Building a stronger bond, instilling discipline

Classes are open to all ages, focus on positive reinforcement



The first session of the dog obedience classes start on May 22 and will be offered every Tuesday through June 26.

CHLOE GRUNDMEIER, Evergreen reporter

The bond between a dog and its human is vital to the success of the relationship. Dog obedience classes are a way for this bond to be strengthened.

Denise Waiting has trained dogs professionally for over 25 years, and will be hosting dog obedience classes through Pullman Parks and Recreation that teach owners how to train their dog.

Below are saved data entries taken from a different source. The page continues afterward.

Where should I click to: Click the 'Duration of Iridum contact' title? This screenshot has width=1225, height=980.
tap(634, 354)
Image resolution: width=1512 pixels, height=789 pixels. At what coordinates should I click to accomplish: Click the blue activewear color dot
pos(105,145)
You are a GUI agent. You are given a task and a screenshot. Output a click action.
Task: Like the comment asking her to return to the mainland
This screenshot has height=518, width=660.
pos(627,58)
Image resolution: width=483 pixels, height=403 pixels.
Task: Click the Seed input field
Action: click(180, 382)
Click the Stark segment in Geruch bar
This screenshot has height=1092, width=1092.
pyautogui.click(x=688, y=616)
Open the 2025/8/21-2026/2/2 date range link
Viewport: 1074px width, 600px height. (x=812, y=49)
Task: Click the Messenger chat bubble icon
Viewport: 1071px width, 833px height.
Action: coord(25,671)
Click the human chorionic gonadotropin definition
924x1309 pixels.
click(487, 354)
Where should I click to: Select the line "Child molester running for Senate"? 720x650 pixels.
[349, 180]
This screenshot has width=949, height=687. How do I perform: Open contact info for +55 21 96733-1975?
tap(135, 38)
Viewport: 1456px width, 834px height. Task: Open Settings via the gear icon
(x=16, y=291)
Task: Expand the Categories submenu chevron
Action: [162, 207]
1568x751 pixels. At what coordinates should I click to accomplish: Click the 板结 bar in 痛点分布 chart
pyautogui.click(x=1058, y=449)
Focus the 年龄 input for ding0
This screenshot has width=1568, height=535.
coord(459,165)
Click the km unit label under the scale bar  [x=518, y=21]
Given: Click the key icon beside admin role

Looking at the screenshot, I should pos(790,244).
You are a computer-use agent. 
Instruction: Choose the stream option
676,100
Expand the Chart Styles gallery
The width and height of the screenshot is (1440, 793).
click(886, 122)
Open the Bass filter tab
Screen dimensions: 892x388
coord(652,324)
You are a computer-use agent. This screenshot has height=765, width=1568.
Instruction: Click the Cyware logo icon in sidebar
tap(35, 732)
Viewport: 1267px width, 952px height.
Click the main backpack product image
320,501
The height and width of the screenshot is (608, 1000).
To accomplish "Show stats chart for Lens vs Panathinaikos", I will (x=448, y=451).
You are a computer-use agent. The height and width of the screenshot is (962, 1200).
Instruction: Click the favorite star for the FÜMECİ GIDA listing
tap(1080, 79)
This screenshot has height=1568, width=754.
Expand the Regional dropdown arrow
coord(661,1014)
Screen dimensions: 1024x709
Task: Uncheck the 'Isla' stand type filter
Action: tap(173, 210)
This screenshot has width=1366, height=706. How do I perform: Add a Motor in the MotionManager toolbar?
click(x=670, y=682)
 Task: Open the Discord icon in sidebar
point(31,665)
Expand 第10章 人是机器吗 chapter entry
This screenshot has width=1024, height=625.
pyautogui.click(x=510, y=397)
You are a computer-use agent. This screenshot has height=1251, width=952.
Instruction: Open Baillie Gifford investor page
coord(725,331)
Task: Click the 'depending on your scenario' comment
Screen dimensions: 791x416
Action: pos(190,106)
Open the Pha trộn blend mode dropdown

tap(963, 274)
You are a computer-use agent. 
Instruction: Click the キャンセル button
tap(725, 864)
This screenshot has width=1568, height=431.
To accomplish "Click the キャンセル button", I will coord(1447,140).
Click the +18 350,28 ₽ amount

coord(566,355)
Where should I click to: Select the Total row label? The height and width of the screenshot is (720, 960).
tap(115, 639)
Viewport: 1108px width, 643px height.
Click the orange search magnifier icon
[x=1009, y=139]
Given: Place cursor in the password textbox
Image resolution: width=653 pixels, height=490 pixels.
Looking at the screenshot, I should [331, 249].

“Dogs and humans are both social creatures,” Waiting said. “Having a socialized, well-behaved dog keeps the owners happier and keeps the dogs out of the shelter.”

Classes are open to anyone of any age, and are family friendly. They are positive-reinforcement based to help build the bond between the dog and the human.

Having a strong bond is important because it enforces respect between both parties, Waiting said.

“The dog has to have respect for you to learn, and you have to have respect for the dog as well,” she said.

Having a strong bond and respect both ways can open up opportunities for the human and dog to do things together, such as competitive dog sports and pet partnerships with the hospital. This kind of training also allows for the human to be able to read their dog better and thus ease a relationship that could be strenuous, Waiting said.

The dog obedience classes start at the puppy level, which teaches basic manners and socializing. Next is the basic level which teaches the dog basic commands like sit, stay and how to meet and greet people without jumping, barking or being aggressive.

The advanced level is a further extension that teaches the dog more behaviors that ends with a test that if passed certifies the dog as a “K-9 Good Citizen.” Waiting said most participants in the program start at the puppy level and move all the way up to get the best experience.

Dog obedience training not only teaches commands for certain moments, Waiting said, but it also gives the dog mental stimulation that can keep it from becoming destructive.

“Many dogs are destructive because they’re bored physically and mentally,” Waiting said. “The training makes their minds work, and keeps them from being destructive.”

The first session of dog obedience classes starts May 22 and will take place every Tuesday through June 26 at Ampersand Oil and Vinegar Tap House in Moscow and Lewiston.

Puppy level classes begin at 6 p.m., basic level classes start at 7 p.m. and advanced level classes are at 8 p.m. Registration is $65 for Pullman residents and $67 for non-residents.

“I love seeing the light come on when the handlers realize they’ve succeeded,” Waiting said. “It’s why I’ve done this for so long, I love helping the humans, and the dogs, succeed and be proud of themselves.”